Ex-Shin Bet head denies PM asked him to ‘specifically’ tap IDF and Mossad chiefs
Netanyahu also rejects report, slams ‘no limit to lies’ after ‘Uvda’ TV program claims he tried but failed to eavesdrop on top security brass
The former head of the Shin Bet security service released a rare and curiously worded official statement on Friday denying allegations made in a TV news program that Prime Minister Benjamin Netanyahu had asked him to tap the phones of the heads of the Mossad and the Israel Defense Forces in 2011.
“I usually don’t address in the media the professional discourse that takes place between the prime minister and the head of the Shin Bet,” Yoram Cohen said in a statement.
“However, the reports in the media about instructions the prime minister supposedly gave to me when I was serving as Shin Bet head — to specifically listen to the phones of Chief of Staff [Benny] Gantz and Mossad head [Tamir] Pardo — are not correct,” he said.
Earlier, a Channel 10 news report quoted Cohen as telling confidants that he was “surprised” by the report and called it “nonsense.”
On Thursday night, the “Uvda” — or “Fact” — investigative television program ran a bombshell interview with Pardo focusing on his work as the head of the Mossad beginning in 2011 when Israel was seriously considering carrying out a military strike against Iran’s nuclear program.

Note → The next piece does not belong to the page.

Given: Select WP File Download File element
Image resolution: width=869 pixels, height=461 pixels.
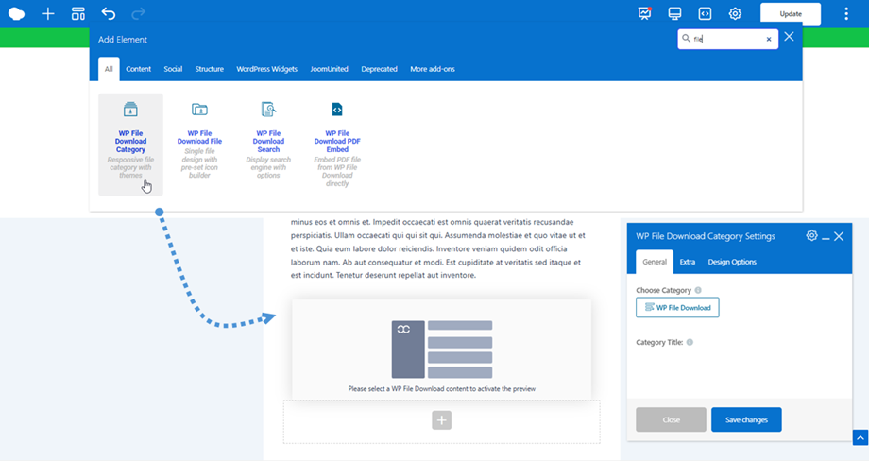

During the interview, Uvda host Ilana Dayan, citing sources familiar with the affair, alleged that Netanyahu had asked Cohen to tap the phones of Gantz and Pardo as a “preventive measure” out of unsubstantiated concerns that they might be leaking state secrets.
On Friday, Netanyahu flatly denied the report.

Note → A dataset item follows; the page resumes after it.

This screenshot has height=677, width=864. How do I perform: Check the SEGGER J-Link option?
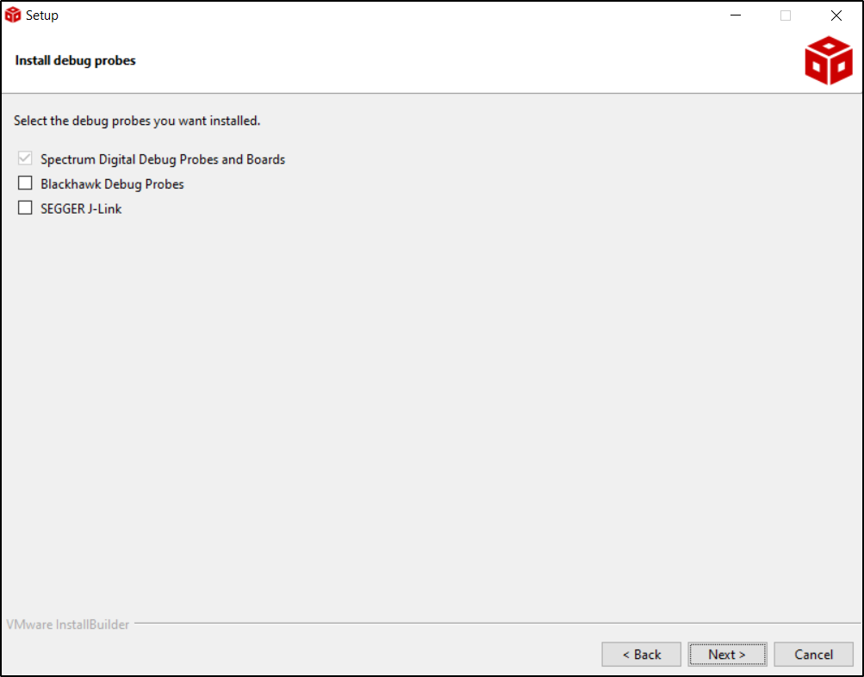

In an early morning tweet, Netanyahu wrote: “I never asked to listen to the chief of staff and the head of the Mossad. This is a total lie. There is no limit to the lies!”
Netanyahu said later that what he “really” listens to is Israeli music by the “The High Windows, The Yarkon Bridge Trio, Arik Einstein,” as well as “The Beatles — the first albums — Abba and also people from today.”
The report claimed Netanyahu asked Cohen to use his security service’s “special capabilities” to monitor the communications of a number of senior defense officials, including Gantz and Pardo.
According to the Uvda report, Cohen refused the prime minister’s request that he listen in on his colleagues’ phone calls, purportedly telling Netanyahu that “the Shin Bet is not supposed to use such drastic measures against the people leading the military and the Mossad.”
The report sent shock waves throughout Israel, with members of the opposition calling for a Knesset hearing on the issue.
“Information like this ought to have been presented in real time [in 2011] to the Intelligence Subcommittee” of the Knesset Foreign Affairs and Defense Committee, Labor MK Isaac Herzog, head of the opposition, told the Walla news site.
In the interview, Pardo said he did not know about the alleged request but was shocked by the allegation.
“I don’t want to believe that in the State of Israel, which is a democratic country, the prime minister would ask the head of the Shin Bet to listen in on the chief of staff or myself. If [Netanyahu] didn’t believe in us, he could have ended our tenures within 10 minutes,” Pardo said.
The former spymaster said Netanyahu’s purported request showed a “lack of faith.”
Pardo added that, had he known the prime minister had made the request at the time, “I would have had to stand up, walk out, and say, ‘This isn’t how I play.'”
The former Mossad chief said if he were head of the Shin Bet and had received such a request, he would have told the prime minister to “Go to hell,” which he said he believes “is what [Cohen] did.”
The report included a statement by Netanyahu’s office saying the allegation was “totally unfounded,” but the statement also appeared to acknowledge that at least some aspects of it were true.
“The claim that the prime minister asked the head of the Shin Bet to listen in on the chief of staff and head of the Mossad is totally unfounded. It is a total distortion of the system-wide efforts that are occasionally undertaken in order to protect sensitive information of the utmost importance to the security of Israel,” the Prime Minister’s Office said.
“The decision about which measures to use — and against which individuals — is left up to the authorized officials,” Netanyahu’s office said.
Pardo’s term as chief of the Mossad ended in 2016, and Gantz’s tenure as IDF chief of staff ended in early 2015. He was succeeded by Lt. Gen. Gadi Eisenkot.